TASK DETAILS
The lines below from the one with "Task: Click the" up to and including the one with "You are a computer-use agent. The" are what you should set down, exactly and without pictures.

GIVEN INFORMATION
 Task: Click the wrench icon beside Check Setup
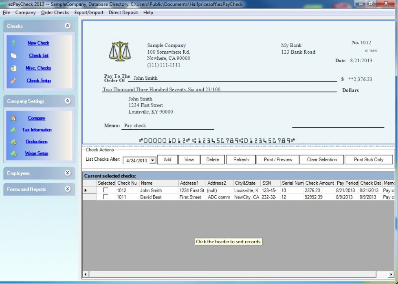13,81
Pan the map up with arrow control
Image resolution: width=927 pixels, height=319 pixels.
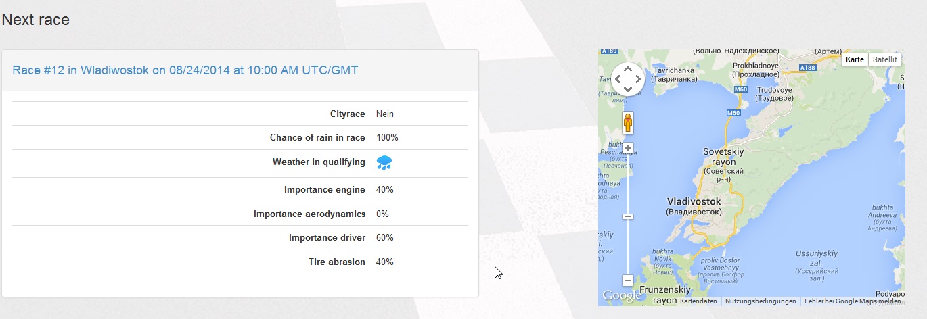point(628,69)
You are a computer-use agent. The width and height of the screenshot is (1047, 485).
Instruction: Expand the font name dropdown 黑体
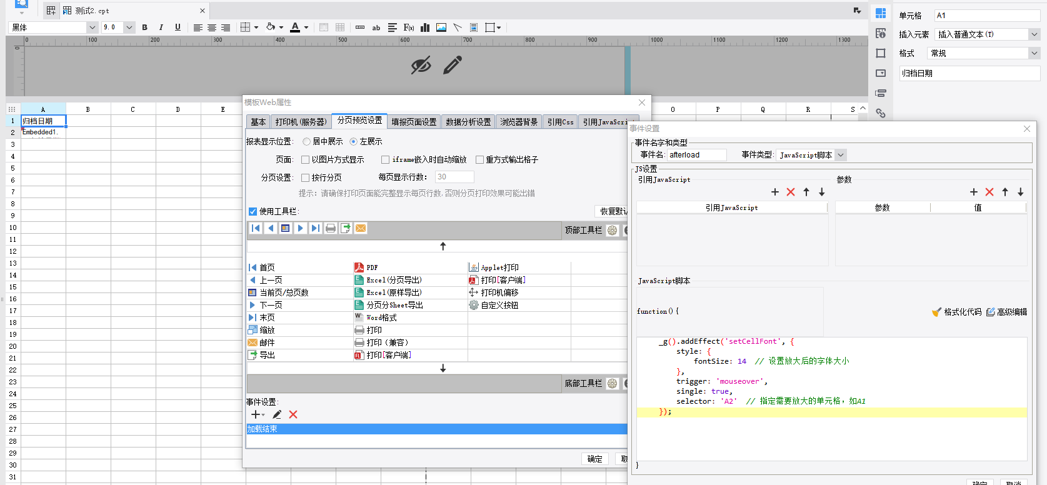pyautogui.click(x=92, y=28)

---

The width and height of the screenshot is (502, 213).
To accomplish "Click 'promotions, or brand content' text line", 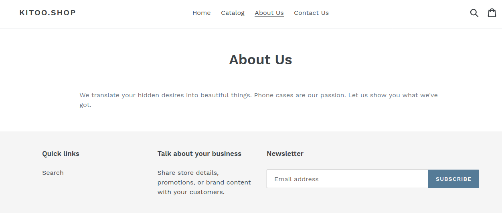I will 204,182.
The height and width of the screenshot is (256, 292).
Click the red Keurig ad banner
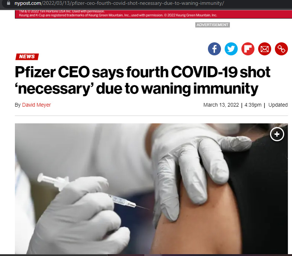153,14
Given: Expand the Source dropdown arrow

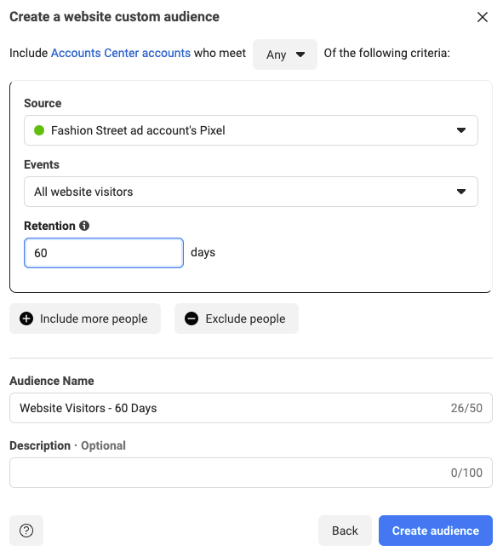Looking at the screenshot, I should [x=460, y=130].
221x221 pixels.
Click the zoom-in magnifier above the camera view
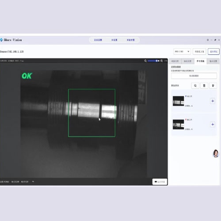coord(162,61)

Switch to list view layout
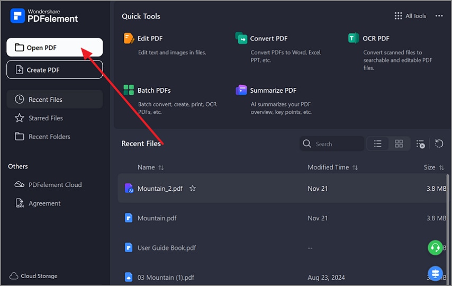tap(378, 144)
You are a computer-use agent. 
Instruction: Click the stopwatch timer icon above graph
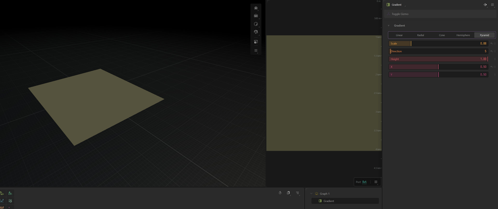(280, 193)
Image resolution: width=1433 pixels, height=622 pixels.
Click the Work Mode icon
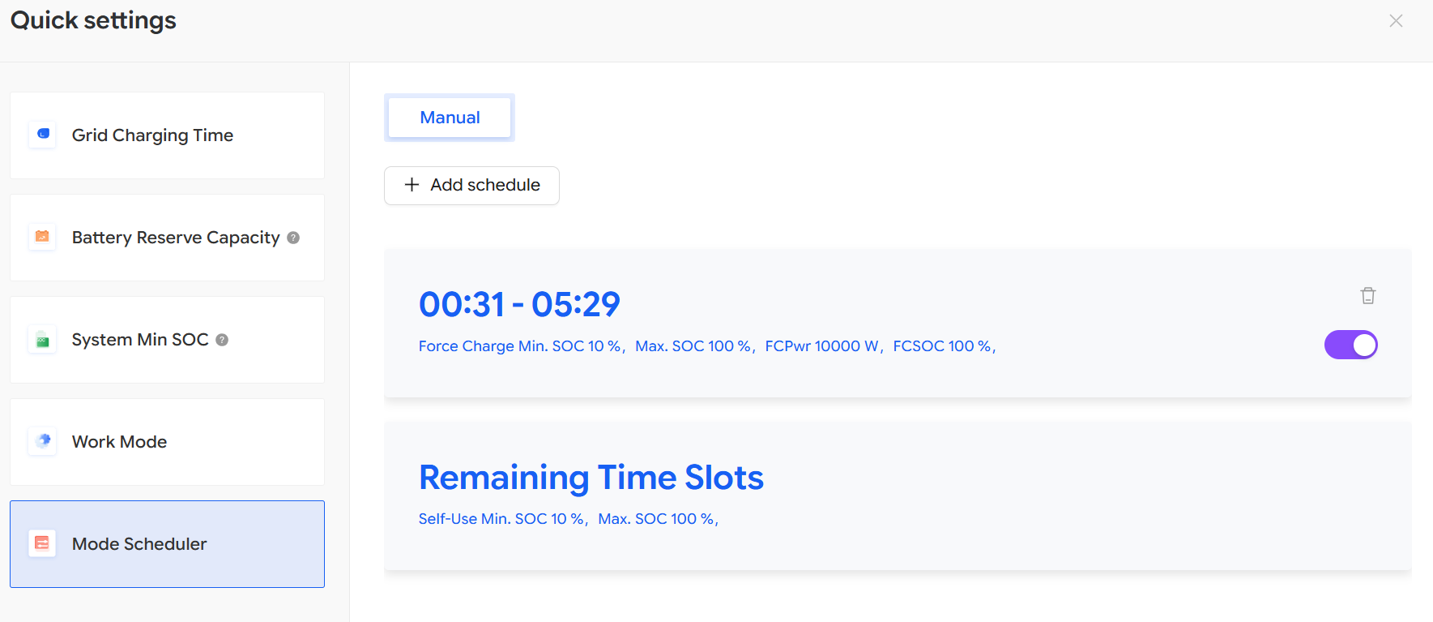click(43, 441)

---

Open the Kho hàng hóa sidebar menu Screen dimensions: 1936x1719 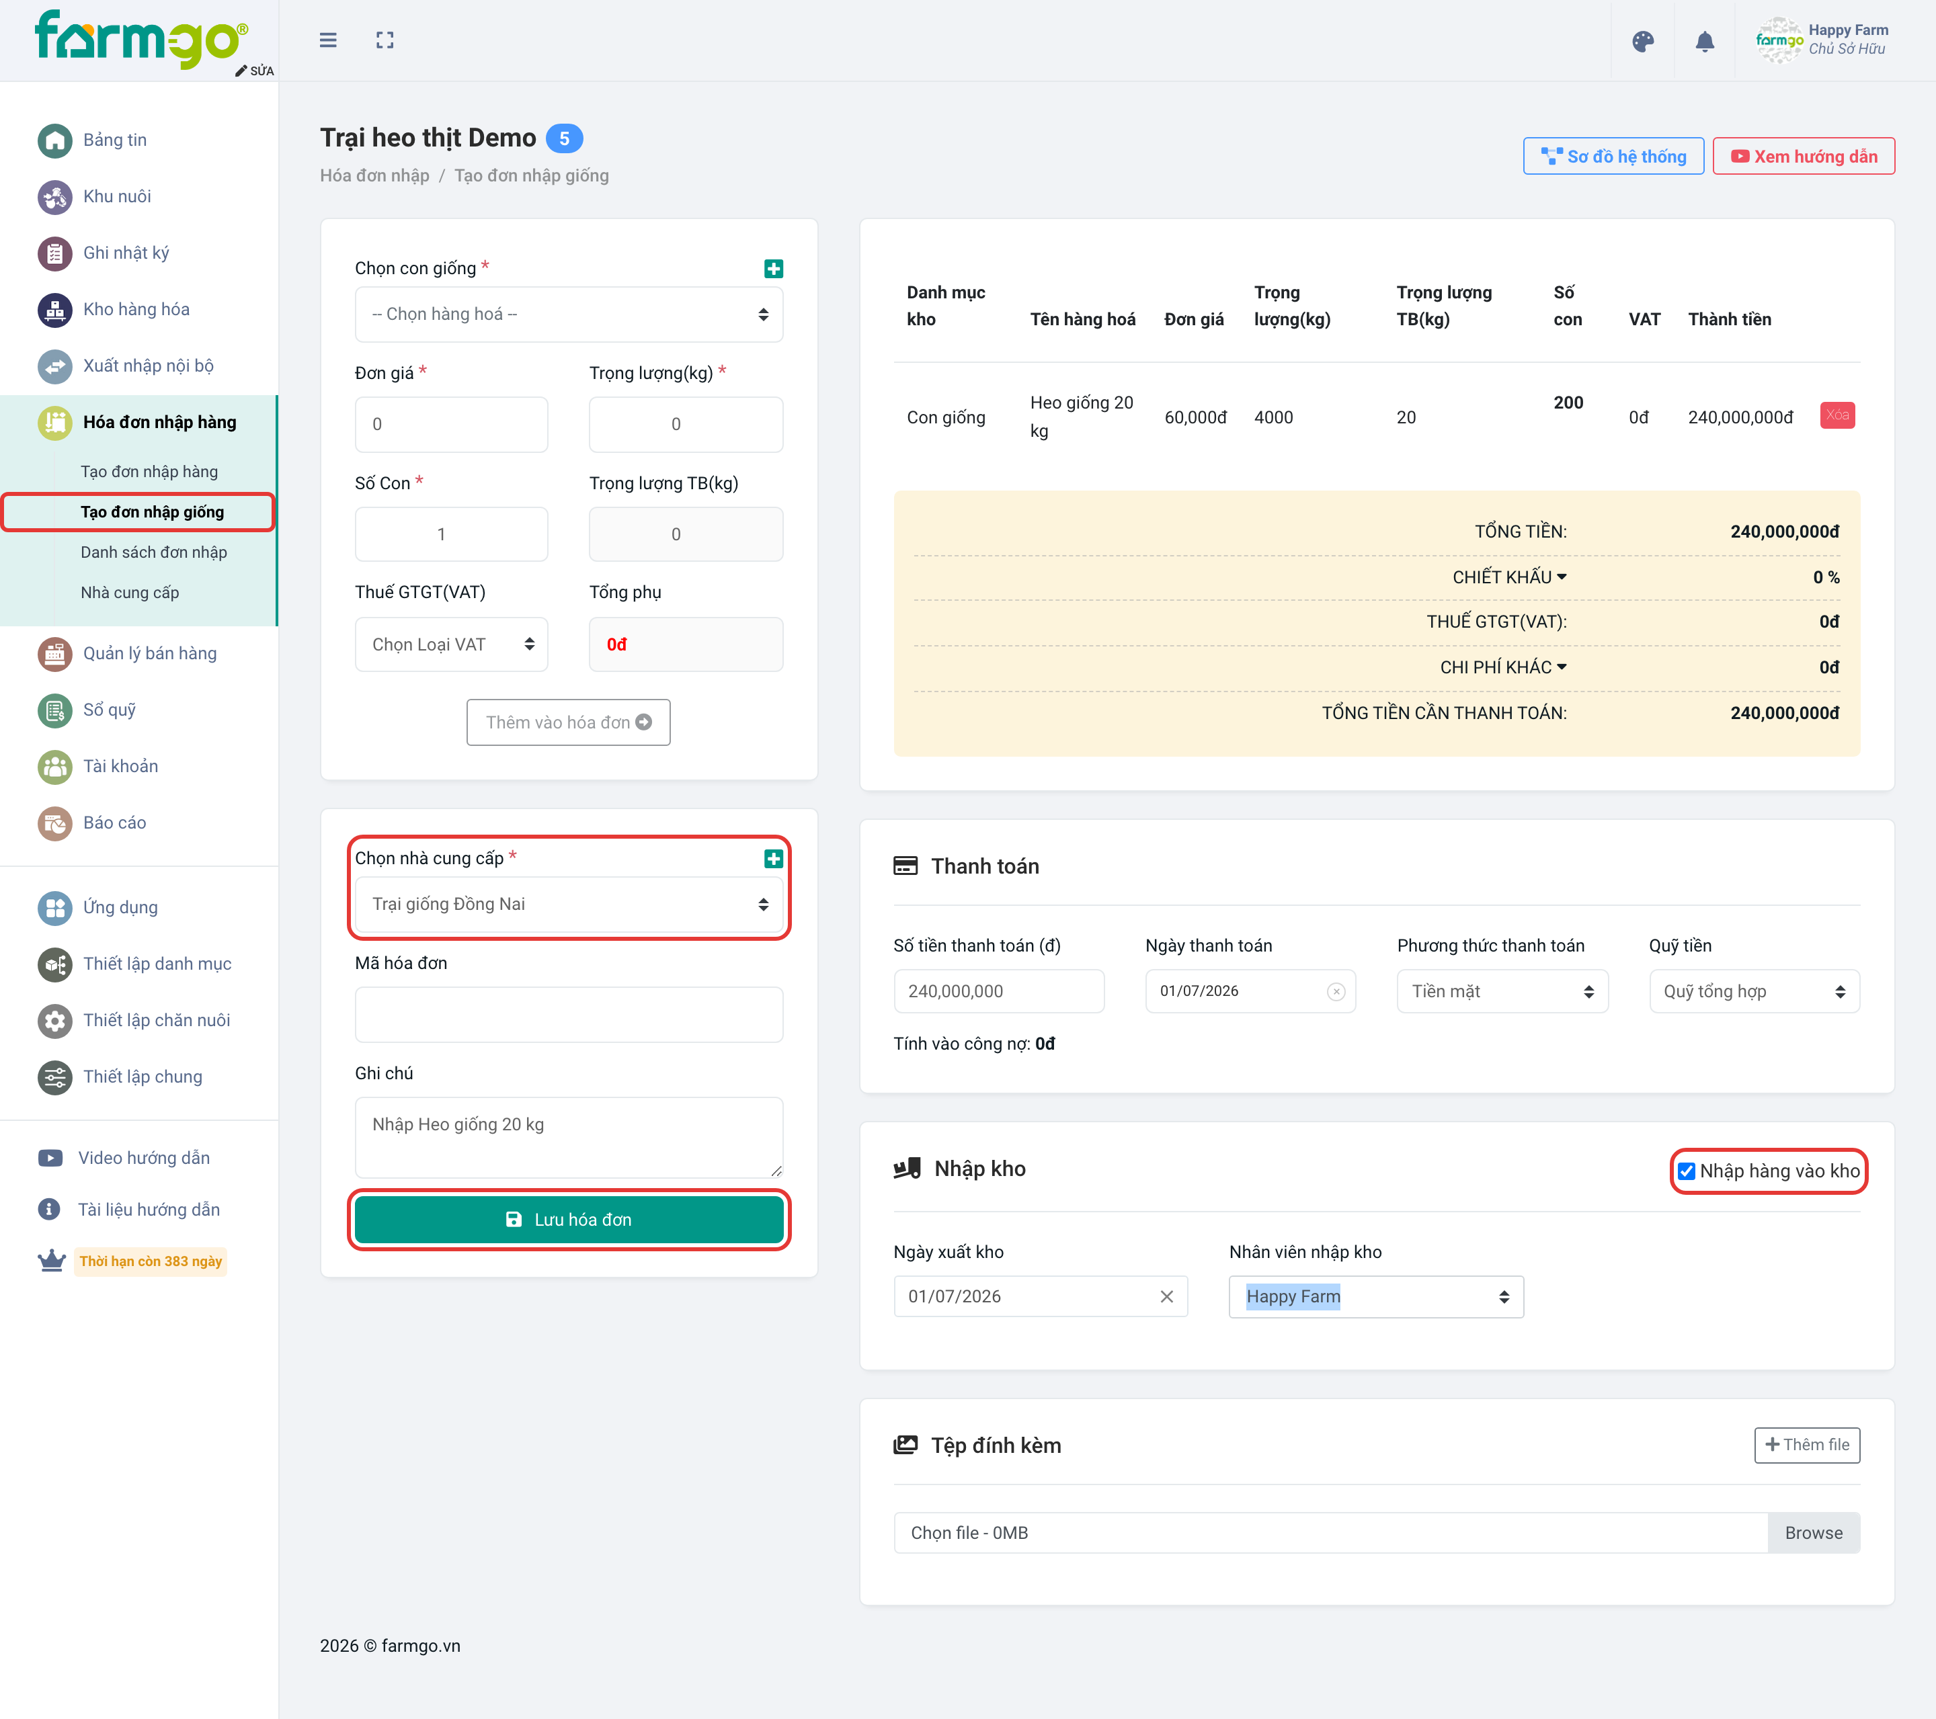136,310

ANSWER
 Task: Click the wrench icon beside Check Setup
13,81
Pan the map up with arrow control
Image resolution: width=927 pixels, height=319 pixels.
point(628,69)
You are a computer-use agent. The width and height of the screenshot is (1047, 485).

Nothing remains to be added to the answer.